# Oefentekst:
==*==
10.Toepasselijke wettelijke voorschriften

Gelet is op de artikelen 36f, 37a, 37b, en 302 van het Wetboek van Strafrecht.

11.Bijlagen

De in dit vonnis genoemde bijlagen maken deel uit van dit vonnis.

12.Beslissing

De rechtbank:
verklaart niet bewezen, dat de verdachte het primair ten laste gelegde feit heeft begaan en spreekt de verdachte daarvan vrij;
verklaart bewezen, dat de verdachte het subsidiair ten laste gelegde feit, zoals hiervoor omschreven, heeft begaan;
verklaart niet bewezen hetgeen aan de verdachte meer of anders ten laste is gelegd dan hiervoor bewezen is verklaard en spreekt de verdachte ook daarvan vrij;
stelt vast dat het bewezen verklaarde oplevert het hiervoor vermelde strafbare feit;
verklaart de verdachte strafbaar;
gelast dat de verdachte
ter beschikking wordt gesteld;
beveelt dat de terbeschikkinggestelde
van overheidswege wordt verpleegd;
veroordeelt de verdachte om tegen behoorlijk bewijs van kwijting aan de benadeelde partij [naam benadeelde] , te betalen een bedrag van
€ 2.000 (zegge: tweeduizend euro),bestaande uit immateriële schade, te vermeerderen met de wettelijke rente hierover vanaf 7 maart 2017 tot aan de dag der algehele voldoening;
verklaart de benadeelde partij niet-ontvankelijk in het resterende deel van de vordering;
bepaalt dat dit deel van de vordering slechts kan worden aangebracht bij de burgerlijke rechter;
veroordeelt de verdachte in de proceskosten door de benadeelde partij gemaakt, tot op heden aan de zijde van de benadeelde partij begroot op nihil en in de kosten ten behoeve van de tenuitvoerlegging nog te maken;
wijst af de gevorderde tenuitvoerlegging van de bij vonnis van 17 maart 2016 van de meervoudige kamer van deze rechtbank aan de veroordeelde opgelegde voorwaardelijke gevangenisstraf.
==*==
# Opdracht:
Geef het stuk uit het vonnis woord voor woord weer dat opent met de woorden "Gelet is op" en sluit met "van dit vonnis.". Baseer je uitsluitend op het vonnis.
==*==
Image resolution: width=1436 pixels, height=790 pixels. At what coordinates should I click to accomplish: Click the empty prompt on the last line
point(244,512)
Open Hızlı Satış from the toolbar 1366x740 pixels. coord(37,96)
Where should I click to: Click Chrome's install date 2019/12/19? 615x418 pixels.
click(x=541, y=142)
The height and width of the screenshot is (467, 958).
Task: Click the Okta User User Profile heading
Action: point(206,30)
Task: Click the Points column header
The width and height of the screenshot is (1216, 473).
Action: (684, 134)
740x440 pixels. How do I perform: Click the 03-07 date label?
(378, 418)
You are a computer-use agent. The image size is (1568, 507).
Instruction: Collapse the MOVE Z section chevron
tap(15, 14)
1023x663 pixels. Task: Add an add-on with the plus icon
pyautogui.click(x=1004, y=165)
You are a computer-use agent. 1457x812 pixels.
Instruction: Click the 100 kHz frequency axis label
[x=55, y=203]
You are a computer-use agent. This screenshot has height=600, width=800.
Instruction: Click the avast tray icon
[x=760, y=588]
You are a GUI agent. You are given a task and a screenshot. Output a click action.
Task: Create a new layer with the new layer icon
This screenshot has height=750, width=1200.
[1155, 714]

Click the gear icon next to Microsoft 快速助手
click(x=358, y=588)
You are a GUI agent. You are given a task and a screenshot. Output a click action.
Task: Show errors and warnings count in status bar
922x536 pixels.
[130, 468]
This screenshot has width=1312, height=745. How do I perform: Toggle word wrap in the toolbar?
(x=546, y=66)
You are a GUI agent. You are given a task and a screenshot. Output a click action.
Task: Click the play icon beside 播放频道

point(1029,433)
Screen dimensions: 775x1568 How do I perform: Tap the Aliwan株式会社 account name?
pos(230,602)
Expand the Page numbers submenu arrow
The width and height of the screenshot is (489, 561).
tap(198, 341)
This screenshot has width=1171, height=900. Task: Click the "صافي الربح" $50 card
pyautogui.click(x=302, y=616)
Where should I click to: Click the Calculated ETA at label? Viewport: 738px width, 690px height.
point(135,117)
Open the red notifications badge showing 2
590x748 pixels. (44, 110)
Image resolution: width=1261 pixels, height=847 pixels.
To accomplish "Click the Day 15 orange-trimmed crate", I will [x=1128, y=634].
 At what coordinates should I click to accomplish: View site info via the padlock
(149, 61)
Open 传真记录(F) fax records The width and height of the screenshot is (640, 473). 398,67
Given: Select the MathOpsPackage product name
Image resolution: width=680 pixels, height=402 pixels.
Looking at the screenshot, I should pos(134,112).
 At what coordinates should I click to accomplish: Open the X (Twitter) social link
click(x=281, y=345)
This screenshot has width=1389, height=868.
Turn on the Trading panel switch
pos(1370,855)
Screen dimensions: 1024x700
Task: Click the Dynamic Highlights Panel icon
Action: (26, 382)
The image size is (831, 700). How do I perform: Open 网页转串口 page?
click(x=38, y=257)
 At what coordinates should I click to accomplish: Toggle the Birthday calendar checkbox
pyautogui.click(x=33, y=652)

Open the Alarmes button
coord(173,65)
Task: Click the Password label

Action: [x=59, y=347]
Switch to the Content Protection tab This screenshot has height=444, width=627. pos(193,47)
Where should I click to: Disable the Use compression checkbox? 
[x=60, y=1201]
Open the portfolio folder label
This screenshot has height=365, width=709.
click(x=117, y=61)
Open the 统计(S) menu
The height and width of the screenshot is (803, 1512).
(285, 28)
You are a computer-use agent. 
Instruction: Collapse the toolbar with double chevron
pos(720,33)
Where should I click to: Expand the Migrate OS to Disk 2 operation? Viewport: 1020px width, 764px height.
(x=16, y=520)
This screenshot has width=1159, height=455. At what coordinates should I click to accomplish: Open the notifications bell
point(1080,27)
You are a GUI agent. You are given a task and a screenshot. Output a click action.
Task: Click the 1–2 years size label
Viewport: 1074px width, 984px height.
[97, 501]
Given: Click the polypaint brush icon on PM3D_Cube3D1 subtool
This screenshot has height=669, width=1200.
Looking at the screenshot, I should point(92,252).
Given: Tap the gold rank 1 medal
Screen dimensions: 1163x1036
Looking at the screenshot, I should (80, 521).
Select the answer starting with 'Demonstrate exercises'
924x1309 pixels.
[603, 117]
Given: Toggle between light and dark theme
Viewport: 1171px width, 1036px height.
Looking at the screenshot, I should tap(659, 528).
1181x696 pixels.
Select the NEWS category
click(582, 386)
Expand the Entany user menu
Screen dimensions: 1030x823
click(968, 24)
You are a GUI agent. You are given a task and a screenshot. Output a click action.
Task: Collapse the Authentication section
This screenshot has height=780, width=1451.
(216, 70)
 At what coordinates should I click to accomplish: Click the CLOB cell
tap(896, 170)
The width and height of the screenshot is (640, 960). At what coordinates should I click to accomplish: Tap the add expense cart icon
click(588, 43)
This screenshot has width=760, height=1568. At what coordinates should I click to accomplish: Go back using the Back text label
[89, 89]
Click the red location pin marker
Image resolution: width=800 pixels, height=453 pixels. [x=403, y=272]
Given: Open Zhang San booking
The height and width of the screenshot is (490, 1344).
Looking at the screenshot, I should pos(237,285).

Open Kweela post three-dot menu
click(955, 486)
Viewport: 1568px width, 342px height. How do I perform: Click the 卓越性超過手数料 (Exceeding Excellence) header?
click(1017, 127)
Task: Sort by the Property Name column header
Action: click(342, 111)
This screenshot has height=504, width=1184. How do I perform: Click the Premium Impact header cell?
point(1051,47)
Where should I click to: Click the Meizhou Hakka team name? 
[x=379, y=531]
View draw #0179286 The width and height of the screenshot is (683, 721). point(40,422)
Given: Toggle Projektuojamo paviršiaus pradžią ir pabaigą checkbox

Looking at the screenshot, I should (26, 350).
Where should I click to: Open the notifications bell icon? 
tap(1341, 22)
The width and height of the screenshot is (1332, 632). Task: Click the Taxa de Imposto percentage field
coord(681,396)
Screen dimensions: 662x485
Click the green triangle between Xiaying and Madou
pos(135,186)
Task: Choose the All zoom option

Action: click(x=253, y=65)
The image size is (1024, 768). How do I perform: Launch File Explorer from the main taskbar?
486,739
==*==
# Uitgewerkt antwoord:
Gelet is op de artikelen 36f, 37a, 37b, en 302 van het Wetboek van Strafrecht.

11.Bijlagen

De in dit vonnis genoemde bijlagen maken deel uit van dit vonnis.